[[ PROVIDED MATERIAL, beginning ]]

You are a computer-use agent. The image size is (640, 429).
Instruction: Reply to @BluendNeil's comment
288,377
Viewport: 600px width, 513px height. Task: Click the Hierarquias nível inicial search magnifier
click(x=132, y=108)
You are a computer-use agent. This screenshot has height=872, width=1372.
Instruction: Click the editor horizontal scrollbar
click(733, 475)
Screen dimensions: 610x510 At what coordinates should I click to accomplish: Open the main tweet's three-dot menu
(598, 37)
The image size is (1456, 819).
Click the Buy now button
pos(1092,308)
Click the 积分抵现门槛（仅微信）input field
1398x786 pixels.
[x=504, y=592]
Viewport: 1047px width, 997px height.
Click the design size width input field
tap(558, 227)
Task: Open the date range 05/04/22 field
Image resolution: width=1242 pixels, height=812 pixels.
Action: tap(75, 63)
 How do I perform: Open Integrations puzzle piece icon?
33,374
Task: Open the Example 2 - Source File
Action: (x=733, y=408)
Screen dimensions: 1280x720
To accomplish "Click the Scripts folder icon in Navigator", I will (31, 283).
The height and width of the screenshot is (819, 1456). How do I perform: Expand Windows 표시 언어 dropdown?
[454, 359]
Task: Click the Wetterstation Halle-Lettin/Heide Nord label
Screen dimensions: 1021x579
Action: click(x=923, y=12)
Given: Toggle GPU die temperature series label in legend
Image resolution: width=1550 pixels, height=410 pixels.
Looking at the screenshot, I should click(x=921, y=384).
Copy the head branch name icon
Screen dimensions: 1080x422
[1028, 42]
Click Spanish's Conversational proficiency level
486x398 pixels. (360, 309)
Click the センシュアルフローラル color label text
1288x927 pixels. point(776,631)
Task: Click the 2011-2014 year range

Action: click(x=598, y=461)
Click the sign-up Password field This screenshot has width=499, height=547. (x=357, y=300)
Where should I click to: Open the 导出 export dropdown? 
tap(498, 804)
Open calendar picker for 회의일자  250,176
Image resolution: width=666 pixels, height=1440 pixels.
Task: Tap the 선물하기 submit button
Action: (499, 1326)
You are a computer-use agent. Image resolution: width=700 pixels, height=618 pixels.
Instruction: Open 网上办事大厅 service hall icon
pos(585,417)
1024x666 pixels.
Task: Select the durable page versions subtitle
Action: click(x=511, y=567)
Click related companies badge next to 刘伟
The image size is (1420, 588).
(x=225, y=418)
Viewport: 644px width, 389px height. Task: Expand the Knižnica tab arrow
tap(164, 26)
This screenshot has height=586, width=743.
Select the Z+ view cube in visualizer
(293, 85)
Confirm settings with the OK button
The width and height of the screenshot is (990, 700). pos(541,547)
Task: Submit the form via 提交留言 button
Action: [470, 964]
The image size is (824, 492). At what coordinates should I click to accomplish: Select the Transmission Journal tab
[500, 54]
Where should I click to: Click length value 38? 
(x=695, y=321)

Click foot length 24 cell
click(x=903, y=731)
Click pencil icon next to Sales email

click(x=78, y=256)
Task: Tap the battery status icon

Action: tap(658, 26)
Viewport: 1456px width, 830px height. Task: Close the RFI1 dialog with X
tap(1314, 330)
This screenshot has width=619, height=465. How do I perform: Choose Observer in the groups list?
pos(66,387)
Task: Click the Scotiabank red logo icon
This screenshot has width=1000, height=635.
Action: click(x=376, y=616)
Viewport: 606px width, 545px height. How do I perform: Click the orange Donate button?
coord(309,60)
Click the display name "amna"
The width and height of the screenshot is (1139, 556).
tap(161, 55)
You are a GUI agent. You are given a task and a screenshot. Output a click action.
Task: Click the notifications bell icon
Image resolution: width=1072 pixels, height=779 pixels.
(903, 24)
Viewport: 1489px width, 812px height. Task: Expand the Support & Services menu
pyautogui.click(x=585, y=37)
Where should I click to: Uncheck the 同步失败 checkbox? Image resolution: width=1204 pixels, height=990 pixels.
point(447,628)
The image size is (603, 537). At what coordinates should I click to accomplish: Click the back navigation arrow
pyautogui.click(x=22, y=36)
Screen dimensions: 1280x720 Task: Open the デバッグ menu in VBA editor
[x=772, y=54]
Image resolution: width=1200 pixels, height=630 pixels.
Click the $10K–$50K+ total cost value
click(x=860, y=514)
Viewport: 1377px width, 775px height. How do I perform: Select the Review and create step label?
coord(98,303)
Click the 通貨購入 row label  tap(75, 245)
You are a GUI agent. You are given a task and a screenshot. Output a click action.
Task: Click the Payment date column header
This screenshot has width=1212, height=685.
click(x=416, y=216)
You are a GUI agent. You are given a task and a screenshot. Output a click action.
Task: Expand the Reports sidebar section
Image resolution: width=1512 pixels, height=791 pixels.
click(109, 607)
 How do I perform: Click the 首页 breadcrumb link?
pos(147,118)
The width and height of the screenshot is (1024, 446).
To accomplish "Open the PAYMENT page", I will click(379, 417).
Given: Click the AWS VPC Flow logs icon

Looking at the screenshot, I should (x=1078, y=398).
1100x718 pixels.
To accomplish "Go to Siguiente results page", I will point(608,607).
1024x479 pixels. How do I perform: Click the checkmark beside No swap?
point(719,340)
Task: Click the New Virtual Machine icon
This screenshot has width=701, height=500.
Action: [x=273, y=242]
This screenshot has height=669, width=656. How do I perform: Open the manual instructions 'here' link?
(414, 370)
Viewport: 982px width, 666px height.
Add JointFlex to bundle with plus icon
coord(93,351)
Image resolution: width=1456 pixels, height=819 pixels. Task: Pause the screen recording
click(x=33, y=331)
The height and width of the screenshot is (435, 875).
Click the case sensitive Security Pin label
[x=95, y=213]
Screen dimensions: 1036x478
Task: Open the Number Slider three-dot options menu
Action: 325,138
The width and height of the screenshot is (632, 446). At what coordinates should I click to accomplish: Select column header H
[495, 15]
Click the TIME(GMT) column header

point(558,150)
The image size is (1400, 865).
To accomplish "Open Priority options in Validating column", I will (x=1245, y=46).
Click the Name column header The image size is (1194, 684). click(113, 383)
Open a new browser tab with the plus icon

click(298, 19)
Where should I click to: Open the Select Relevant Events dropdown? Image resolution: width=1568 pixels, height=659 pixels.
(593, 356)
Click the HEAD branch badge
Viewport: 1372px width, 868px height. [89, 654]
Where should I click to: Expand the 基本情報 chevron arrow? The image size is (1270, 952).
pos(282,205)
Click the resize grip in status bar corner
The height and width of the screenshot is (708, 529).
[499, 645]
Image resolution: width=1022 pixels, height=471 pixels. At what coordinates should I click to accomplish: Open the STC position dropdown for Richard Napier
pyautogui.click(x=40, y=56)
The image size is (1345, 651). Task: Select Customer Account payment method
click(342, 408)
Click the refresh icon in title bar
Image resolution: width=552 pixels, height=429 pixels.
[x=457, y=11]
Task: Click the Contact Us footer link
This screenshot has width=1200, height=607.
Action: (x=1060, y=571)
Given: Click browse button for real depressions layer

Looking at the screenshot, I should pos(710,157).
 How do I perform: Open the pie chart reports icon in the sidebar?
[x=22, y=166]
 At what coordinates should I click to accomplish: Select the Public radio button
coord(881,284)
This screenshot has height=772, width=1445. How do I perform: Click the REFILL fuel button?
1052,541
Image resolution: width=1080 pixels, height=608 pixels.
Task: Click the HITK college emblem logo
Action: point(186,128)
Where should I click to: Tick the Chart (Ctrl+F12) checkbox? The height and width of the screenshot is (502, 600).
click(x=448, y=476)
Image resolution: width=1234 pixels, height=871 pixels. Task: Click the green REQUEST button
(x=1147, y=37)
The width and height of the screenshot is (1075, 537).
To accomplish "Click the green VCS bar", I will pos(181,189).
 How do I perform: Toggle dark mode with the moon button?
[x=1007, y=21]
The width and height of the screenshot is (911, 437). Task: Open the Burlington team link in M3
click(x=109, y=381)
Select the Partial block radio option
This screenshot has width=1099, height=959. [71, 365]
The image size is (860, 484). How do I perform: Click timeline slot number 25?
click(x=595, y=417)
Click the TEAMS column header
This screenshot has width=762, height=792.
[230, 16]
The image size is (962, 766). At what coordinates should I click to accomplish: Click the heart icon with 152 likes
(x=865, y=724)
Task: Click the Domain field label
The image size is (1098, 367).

[[ PROVIDED MATERIAL, end ]]

TASK REQUIREMENTS: The first line of the listing above through the line containing "You are a computer-use agent. This": print exactly that, both ends included.

EXERCISE RESULT:
You are a computer-use agent. The image size is (640, 429).
Instruction: Reply to @BluendNeil's comment
288,377
Viewport: 600px width, 513px height. Task: Click the Hierarquias nível inicial search magnifier
click(x=132, y=108)
You are a computer-use agent. This screenshot has height=872, width=1372.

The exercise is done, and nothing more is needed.